EXCERPT PROVIDED Block Start

Aloysius A. Mazewski

Term: 1967 - 1988


15th President of the Polish National Alliance

Born in North Chicago, Illinois of parents who were themselves participants in local PNA life, Mazewski became active in Alliance activities as a teenager, rising to a leadership role in Council 41 during the 1930s. He energetically organized Polish American youth activities as a high school and college student and was President of the Polish Students' dub at Lane Technical High School, the Chicago Polish Students' Association and the Polish American Junior League (which included seventeen Chicago high school units).
Earning a law degree from De Paul University on the eve of World War II, Mazewski volunteered for military duty and served as an intelligence officer and later as an army hospital chief administrator. He left the army in 1946 with the rank of major.
 
In 1947 he was elected to the national board of directors of the PNA and won reelection to the board in 1951. In 1967 he was elected President of the PNA in a spirited contest against Charles Rozmarek and he has been reelected at each successive national convention.

EXCERPT PROVIDED Block End
DATA BLOCK Block Start

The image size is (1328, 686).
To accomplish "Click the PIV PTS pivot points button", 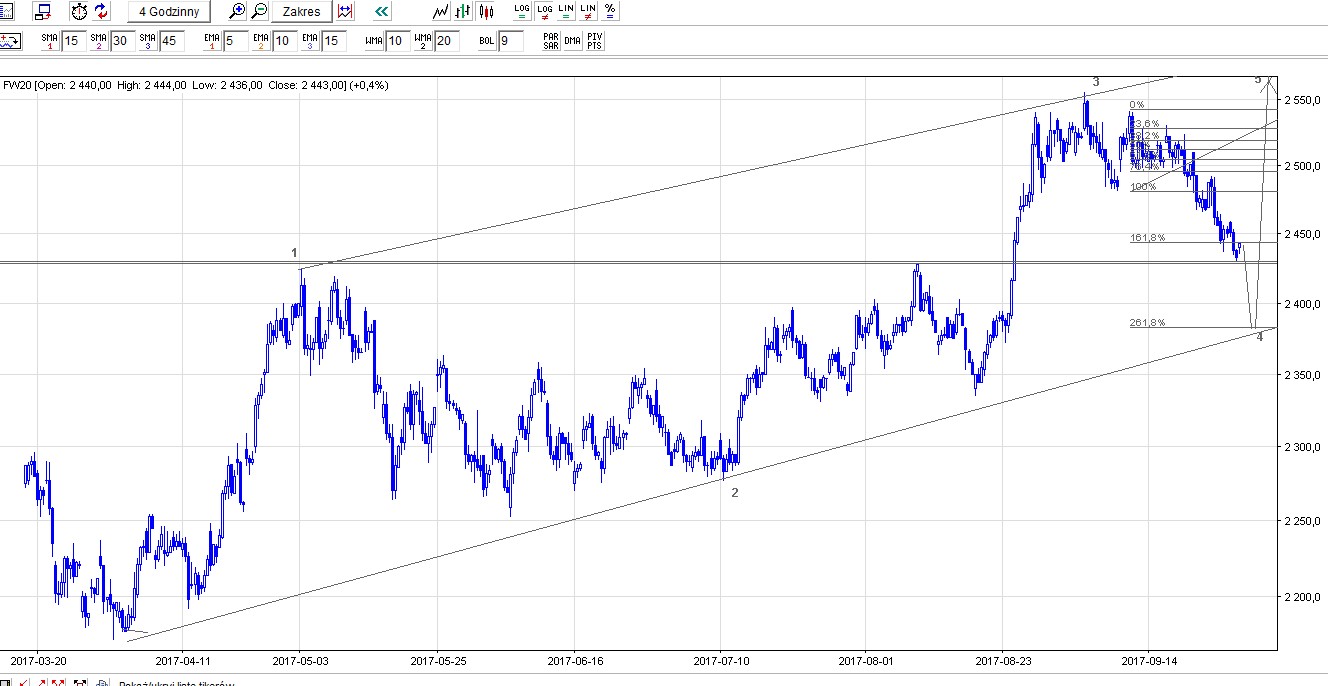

DATA BLOCK Block End

HOW TO COMPLETE THIS TASK: Summarize the profile of Aloysius A. Mazewski above in two sentences.

WRITTEN ANSWER: Born in North Chicago, Illinois, Mazewski became active in the Polish National Alliance as a teenager, led Polish American youth organizations as a student, earned a law degree from De Paul University, and served in the army as an intelligence officer and hospital chief administrator before leaving in 1946 as a major. He joined the PNA national board of directors in 1947, won reelection to it in 1951, and in 1967 was elected the Alliance's 15th President in a contest against Charles Rozmarek, holding the office until 1988.